Security Engineer - Cloud Incident Response
UK (Remote), Germany (Remote), Netherlands (Remote)
HashiCorp is a fast-growing startup that solves development, operations, and security challenges in infrastructure so organizations can focus on business-critical tasks. We build tools to ease these decisions by presenting solutions that span the gaps. Our tools manage both physical machines and virtual machines, Windows, and Linux, SaaS and IaaS, etc.
Engineering at HashiCorp is largely a remote team. While prior experience working remotely isn't required, we are looking for team members who perform well given a high level of independence and autonomy.
We're looking for talented Security Engineers to join our Threat Detection and Response Team.

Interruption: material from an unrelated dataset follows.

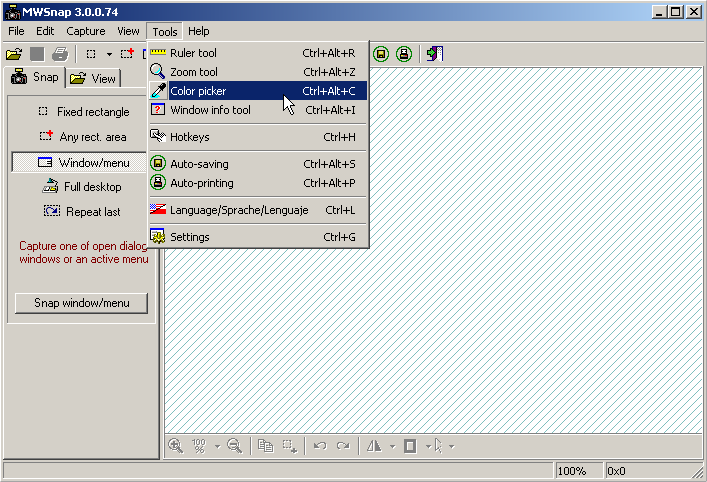707x482 pixels.
Task: Switch to the View tab
Action: pyautogui.click(x=93, y=78)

This team helps defend HashiCorp through strategic detection and response across all of our products and enterprise.
This person will be responsible for creating the tooling and infrastructure that drives our detection and response pipelines. You will work closely with teams across the company to provide foundation tooling to scale detections across all environments.
As a member of our Threat Detection and Response team, you’ll be responsible for ensuring we have the proper visibility, detections, and operations to protect HashiCorp and our customers. You will work closely with engineering teams to turn detections into preventions where possible and continue to drive down time to detection and time to remediation across the enterprise.

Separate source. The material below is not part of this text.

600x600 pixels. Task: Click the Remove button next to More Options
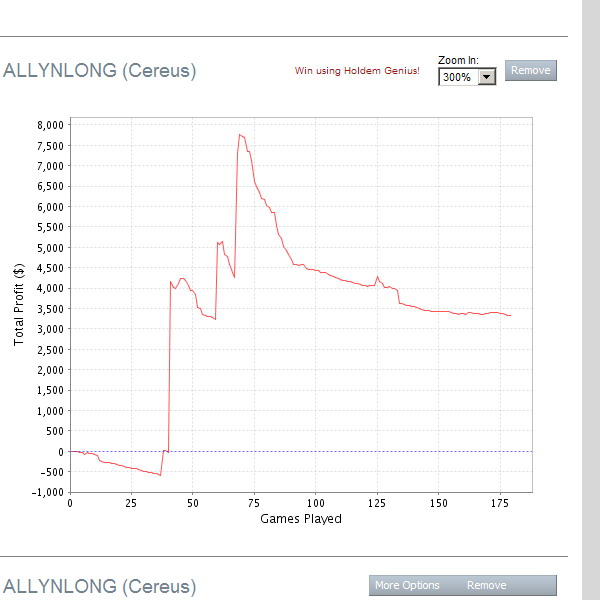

HashiCorp embraces diversity and equal opportunity. We are committed to building a team that represents a variety of backgrounds, perspectives, and skills. We believe the more inclusive we are, the better our company will be
In this role, you can expect to:
- Help drive detection strategy across the enterprise
- Develop software and deploy infrastructure to enable new detection capabilities
and automated response
- Ensure the team has proper visibility into logging sources
- Partner with other engineering and operation teams to understand requirements
for tooling and integrations
- Research emerging attack vectors and techniques
- Document and automate incident response playbooks
- Respond to incidents both as an incident commander and contributor
- Create and run table top exercises
- Work with other engineering teams to enable detections within their platforms
You may be a good fit for our team if:
- You have 3+ years of work experience in incident response, threat intelligence,
or infrastructure security
- You have programming experience in Python and/or Go to build security tools
- You have familiarity with securing cloud services running in Modern Cloud
- You have experience in developing and deploying cloud native applications in
production and comfort with maintaining healthy operations of security tooling and infrastructure.
- You have demonstrated technical experience across related security disciplines
e.g. appsec, intrusion detection and response, network security, infrastructure
- You have the ability to prioritize and track multiple projects in parallel
- You have previous experience working in collaborative security teams.

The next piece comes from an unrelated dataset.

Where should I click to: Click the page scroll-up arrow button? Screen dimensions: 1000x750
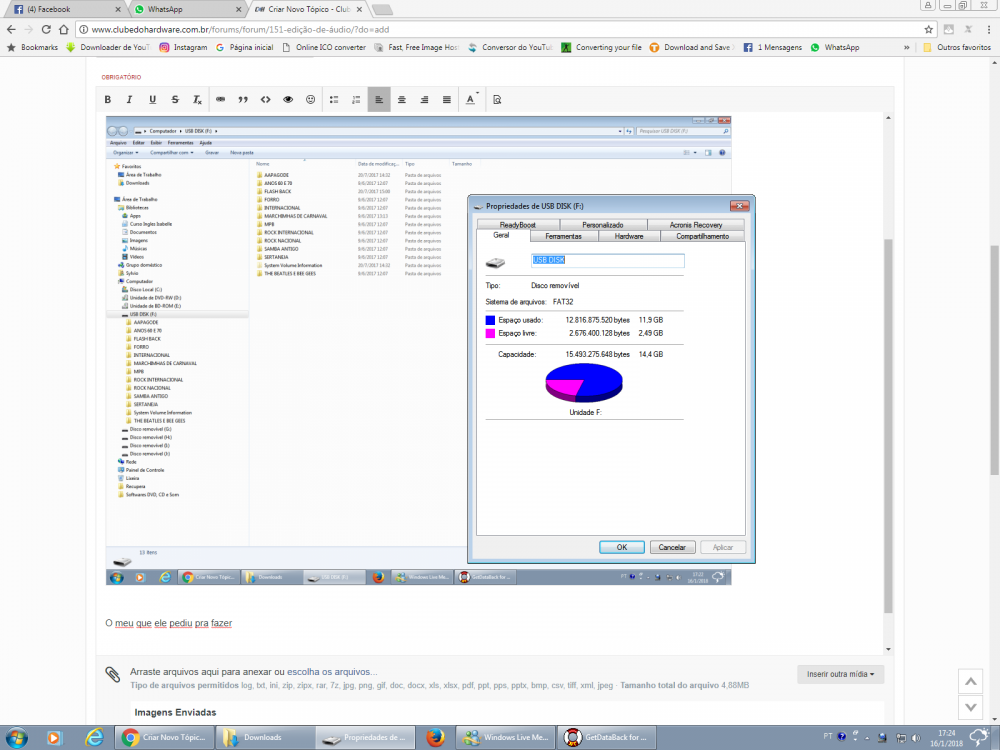pos(969,681)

- You have a background in Threat Detection & Response - bonus points for forensic experience
- You have experience implementing and scaling security programs in a startup
-You have experience speaking / publishing in Tier 1 security conferences
-You have publicly released tools or modules
-You love to build and push the industry to do better
About the Application Process
Please note, as communication is a critical aspect of how we work, a cover letter is a great way to provide a sample of how you communicate. In your cover letter, describe why you're interested in working at HashiCorp, and what draws you to this role in particular.
HashiCorp embraces diversity and equal opportunity. We are committed to building a team that represents a variety of backgrounds, perspectives, and skills. We believe the more inclusive we are, the better our company will be.